Robertson was a respected and well-traveled journalist and war correspondent and the author of three books, including a memoir of his youth in the South Carolina upcountry.
Journalist, memoirist. Ben Robertson was born on June 22, 1903, in Clemson, South Carolina. His father, a member of the first graduating class of Clemson College, was a chemist for the Agricultural Extension Service. His mother, Mary Bowen, died when he was ten years old, and his stepmother, Hattie Boggs, died in the 1918 influenza pandemic. Robertson was a respected and well-traveled journalist and war correspondent and the author of three books, including a memoir of his youth in the South Carolina upcountry.
After graduating in 1923 from Clemson, where he edited the student newspaper, Robertson attended the School of Journalism at the University of Missouri and, after a year with the Charleston News and Courier, took his second bachelor’s degree in 1926. That same year he landed a job with the Honolulu Star-Bulletin, leaving soon afterward to write for the News in Adelaide, Australia. After a few months with the U.S. Consulate in Java, he returned home to South Carolina by way of India and Europe.
In 1929 Robertson became a reporter for the New York Herald-Tribune. He moved to Washington, D.C., in 1934 to cover the New Deal for the Associated Press but resigned after two years. He then returned to Pickens County to write a novel. Travelers’ Rest, published privately in 1938, was neither a critical nor a popular success, and Robertson went back to journalism, covering South Carolina politics for the Anderson Independent. In 1940 he was hired by PM, an innovative left-liberal newspaper published by the former Fortune editor Ralph Ingersoll, as its London correspondent during the Battle of Britain. During a two-month furlough in early 1941, he wrote I Saw England, a well-received account of British resolve in the face of constant bombardment by the German Luftwaffe that reached a wide audience after being condensed by Reader’s Digest.
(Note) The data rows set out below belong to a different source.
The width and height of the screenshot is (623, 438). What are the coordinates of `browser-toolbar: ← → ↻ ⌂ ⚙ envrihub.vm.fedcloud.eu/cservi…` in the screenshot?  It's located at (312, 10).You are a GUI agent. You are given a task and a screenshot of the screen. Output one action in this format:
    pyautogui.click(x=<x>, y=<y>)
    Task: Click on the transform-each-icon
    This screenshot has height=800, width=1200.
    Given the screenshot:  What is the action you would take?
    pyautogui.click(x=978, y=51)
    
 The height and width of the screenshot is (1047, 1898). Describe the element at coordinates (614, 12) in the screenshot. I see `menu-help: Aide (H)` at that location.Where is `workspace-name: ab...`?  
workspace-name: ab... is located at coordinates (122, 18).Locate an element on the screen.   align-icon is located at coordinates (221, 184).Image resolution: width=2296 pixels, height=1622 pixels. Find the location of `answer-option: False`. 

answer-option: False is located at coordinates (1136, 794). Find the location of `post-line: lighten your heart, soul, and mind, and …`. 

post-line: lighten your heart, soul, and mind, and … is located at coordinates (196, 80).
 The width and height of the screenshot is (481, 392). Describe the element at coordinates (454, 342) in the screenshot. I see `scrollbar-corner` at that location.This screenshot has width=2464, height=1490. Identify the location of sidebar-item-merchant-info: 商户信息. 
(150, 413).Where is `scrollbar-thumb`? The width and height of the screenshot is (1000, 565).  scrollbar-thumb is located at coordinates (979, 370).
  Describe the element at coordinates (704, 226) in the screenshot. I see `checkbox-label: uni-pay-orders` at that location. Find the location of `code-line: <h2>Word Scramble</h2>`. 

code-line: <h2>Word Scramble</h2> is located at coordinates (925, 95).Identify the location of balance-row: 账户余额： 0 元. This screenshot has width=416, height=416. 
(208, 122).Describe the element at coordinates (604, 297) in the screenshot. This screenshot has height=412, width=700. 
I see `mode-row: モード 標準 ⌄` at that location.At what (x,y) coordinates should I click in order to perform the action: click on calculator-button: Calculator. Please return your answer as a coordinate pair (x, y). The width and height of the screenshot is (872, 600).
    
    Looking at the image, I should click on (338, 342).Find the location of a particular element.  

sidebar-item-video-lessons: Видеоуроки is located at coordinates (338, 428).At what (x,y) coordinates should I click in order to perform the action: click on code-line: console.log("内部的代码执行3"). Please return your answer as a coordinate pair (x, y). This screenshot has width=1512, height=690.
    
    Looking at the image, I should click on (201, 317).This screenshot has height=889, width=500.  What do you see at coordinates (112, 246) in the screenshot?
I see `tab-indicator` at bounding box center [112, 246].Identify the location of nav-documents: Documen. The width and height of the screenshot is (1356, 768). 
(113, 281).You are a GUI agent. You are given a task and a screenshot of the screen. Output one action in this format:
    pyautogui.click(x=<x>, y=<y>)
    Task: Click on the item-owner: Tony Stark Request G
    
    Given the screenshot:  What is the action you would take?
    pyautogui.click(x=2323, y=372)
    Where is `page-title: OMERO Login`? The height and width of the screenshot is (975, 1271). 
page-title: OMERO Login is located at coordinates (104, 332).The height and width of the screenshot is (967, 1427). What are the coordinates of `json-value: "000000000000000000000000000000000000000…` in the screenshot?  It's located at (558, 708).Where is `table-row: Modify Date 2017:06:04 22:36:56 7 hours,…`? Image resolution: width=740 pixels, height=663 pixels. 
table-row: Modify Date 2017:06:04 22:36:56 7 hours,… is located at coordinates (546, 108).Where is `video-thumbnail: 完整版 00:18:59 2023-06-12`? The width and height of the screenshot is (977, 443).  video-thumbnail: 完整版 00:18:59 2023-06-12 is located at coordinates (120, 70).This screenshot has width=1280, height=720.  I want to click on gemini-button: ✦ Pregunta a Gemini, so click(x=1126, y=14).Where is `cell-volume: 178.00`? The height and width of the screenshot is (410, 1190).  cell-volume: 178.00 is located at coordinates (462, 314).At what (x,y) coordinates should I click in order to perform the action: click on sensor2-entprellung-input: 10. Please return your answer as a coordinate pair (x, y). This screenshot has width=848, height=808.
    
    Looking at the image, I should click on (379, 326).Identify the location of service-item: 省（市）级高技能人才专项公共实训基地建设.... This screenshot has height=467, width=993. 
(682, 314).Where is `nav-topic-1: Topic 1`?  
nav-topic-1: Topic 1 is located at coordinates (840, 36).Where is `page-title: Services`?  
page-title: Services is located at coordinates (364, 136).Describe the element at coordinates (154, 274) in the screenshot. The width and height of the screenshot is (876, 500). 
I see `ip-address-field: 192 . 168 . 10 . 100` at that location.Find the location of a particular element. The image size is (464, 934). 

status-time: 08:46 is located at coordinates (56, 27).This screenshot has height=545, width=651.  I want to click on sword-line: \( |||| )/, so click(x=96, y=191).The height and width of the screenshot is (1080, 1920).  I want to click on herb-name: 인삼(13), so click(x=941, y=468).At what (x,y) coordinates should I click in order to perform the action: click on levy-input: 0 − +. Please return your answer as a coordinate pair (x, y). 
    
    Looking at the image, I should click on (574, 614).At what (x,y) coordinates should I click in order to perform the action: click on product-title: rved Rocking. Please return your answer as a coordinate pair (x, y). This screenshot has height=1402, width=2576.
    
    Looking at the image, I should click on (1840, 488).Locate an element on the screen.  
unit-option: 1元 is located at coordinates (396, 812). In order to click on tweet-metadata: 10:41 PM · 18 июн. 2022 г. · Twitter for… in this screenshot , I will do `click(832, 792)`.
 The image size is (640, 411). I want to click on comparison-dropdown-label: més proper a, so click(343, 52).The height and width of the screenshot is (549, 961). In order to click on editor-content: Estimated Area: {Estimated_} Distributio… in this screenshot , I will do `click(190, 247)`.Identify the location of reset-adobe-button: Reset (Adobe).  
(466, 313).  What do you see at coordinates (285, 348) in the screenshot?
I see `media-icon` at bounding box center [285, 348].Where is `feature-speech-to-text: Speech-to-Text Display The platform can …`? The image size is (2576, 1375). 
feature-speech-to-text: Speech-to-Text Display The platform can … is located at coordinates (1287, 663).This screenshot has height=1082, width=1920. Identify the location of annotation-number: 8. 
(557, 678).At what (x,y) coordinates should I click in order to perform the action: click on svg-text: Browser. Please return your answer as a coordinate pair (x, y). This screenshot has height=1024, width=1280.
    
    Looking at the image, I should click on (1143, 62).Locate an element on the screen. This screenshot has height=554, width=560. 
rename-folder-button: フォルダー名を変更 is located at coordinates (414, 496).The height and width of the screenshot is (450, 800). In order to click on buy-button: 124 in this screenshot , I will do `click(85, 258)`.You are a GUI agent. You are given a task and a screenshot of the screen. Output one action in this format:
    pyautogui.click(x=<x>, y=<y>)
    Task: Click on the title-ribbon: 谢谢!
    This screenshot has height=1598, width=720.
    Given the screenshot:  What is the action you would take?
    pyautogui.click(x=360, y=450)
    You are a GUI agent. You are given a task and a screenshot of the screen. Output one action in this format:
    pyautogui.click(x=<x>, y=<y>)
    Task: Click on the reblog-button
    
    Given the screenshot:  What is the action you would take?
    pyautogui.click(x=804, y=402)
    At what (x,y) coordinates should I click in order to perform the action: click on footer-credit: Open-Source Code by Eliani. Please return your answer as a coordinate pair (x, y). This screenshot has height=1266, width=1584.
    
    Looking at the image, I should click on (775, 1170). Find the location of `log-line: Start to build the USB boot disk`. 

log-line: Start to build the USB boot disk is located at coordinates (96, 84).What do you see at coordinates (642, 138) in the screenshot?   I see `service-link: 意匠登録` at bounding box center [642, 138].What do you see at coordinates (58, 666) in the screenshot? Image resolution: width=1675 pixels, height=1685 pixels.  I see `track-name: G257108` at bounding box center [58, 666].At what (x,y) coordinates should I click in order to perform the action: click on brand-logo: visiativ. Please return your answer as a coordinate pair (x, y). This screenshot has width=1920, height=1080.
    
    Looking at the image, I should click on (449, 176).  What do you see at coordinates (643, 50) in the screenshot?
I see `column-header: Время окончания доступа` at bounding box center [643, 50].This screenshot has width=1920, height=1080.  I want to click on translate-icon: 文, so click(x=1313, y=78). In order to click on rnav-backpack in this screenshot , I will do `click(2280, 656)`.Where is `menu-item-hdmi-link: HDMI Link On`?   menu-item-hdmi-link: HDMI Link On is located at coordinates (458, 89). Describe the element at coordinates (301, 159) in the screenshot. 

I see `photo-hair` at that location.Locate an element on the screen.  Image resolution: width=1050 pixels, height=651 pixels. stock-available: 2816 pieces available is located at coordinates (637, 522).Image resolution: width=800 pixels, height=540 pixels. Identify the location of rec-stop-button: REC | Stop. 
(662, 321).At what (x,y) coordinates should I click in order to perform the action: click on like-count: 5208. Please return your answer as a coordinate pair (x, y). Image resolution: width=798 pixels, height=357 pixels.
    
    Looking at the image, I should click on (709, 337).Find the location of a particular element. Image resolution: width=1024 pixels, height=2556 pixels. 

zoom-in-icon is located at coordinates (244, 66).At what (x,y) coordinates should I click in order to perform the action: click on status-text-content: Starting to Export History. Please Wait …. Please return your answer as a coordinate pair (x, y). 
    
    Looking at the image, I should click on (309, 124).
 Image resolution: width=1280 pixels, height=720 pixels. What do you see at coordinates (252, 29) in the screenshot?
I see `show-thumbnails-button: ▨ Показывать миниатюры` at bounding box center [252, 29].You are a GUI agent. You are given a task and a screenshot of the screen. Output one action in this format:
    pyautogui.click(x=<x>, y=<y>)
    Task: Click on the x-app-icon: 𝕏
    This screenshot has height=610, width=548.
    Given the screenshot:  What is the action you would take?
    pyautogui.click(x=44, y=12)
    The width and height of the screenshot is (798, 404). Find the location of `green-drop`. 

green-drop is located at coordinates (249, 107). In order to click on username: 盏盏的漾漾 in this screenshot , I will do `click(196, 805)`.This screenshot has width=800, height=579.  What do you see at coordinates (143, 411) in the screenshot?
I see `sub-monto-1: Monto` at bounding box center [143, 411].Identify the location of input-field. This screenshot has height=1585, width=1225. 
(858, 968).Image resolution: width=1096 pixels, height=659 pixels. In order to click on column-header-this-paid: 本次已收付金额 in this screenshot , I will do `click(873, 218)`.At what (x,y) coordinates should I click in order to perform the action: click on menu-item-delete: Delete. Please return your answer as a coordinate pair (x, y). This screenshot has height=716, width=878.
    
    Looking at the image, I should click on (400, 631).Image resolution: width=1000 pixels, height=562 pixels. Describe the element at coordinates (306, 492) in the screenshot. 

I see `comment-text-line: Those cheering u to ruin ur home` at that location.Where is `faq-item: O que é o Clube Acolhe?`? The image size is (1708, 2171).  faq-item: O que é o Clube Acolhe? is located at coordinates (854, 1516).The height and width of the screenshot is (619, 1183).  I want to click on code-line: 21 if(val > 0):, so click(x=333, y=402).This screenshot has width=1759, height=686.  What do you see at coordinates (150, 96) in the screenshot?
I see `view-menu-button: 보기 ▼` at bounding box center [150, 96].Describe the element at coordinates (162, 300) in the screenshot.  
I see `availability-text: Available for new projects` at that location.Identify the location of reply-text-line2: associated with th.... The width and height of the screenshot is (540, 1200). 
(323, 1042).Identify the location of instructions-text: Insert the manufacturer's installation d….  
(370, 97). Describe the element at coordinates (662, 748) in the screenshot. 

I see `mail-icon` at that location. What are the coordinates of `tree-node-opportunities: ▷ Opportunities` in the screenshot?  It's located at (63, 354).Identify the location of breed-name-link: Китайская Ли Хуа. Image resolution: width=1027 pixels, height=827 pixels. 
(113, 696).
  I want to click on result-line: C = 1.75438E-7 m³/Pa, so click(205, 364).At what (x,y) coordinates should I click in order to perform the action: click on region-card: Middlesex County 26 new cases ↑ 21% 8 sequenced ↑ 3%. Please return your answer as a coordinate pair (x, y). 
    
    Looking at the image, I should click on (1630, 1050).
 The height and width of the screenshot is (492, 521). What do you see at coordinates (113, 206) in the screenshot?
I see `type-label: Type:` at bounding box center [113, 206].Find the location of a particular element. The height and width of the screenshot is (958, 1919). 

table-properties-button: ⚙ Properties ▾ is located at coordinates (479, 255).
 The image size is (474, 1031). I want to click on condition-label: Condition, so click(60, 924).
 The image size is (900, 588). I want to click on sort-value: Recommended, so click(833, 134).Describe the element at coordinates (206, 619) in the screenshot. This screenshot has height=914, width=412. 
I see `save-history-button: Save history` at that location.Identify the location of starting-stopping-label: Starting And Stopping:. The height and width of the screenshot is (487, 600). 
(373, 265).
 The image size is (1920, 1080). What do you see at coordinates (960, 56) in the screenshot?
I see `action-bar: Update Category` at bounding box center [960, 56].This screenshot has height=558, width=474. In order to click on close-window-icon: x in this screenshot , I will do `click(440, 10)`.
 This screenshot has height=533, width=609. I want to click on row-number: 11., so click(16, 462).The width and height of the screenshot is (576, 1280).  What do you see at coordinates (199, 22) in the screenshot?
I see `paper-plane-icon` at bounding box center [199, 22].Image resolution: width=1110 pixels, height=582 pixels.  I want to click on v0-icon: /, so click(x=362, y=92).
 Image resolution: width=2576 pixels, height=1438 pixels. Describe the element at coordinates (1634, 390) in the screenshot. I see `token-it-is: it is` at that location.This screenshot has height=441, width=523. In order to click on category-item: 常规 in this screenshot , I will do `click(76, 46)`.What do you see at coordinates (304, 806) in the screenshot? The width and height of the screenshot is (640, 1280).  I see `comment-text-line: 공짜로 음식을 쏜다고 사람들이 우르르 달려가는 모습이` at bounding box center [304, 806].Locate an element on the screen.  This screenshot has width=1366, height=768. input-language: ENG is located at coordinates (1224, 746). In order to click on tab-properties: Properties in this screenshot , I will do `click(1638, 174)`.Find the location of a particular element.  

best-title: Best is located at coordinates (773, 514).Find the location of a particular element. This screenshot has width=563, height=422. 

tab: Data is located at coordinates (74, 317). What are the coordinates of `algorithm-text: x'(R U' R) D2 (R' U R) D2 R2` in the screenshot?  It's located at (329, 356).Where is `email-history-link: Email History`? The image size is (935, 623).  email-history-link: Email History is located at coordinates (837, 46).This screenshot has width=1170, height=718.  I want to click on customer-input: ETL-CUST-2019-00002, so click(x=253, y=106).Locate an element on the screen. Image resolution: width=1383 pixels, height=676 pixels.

After another stint in London, Robertson returned to Clemson in August 1941 and began work on Red Hills and Cotton: An Upcountry Memory, which he finished in January 1942. A celebration of Scots-Irish folkways and the agrarian lifestyle, Red Hills and Cotton evokes a simpler time in rural South Carolina through a nostalgic portrayal of several generations of Robertson kin. While proudly asserting his heritage–“Honor is at the base of our personal attitude toward life”–he also looks to the future: “The South is our South and it must progress.” An outspoken, if idiosyncratic, liberal during the 1930s, Robertson, who once said, “What we need is a man with the heart and mind of Jefferson and the tactics of Huey Long,” may have softened his politics in Red Hills and Cotton in anticipation of a run for public office.
Over the course of 1942 Robertson covered World War II from Libya, the Soviet Union, and India for PM. In January 1943 he was hired again by the New York Herald-Tribune, this time to run its London Bureau. He never made it back to England. On February 22, 1943, the flying boat Yankee Clipper crashed into the Tagus River on its approach to Lisbon, Portugal, killing Robertson at the age of thirty-nine. His remains were returned to South Carolina and buried in the family burial plot near Liberty in Pickens County. The Liberty Ship SS Ben Robertson was launched in Savannah, Georgia, in January 1944 and supported the invasion of Normandy later that year. Robertson was posthumously inducted into the South Carolina Academy of Authors in 1992.
Ford, Lacy K., Jr. “The Affable Journalist as Social Critic: Ben Robertson and the Early Twentieth-Century South.” Southern Cultures 2 (Winter 1996): 353–73.
Robertson, Ben. Red Hills and Cotton: An Upcountry Memory. 1942. Reprint, Columbia: University of South Carolina Press, 1991.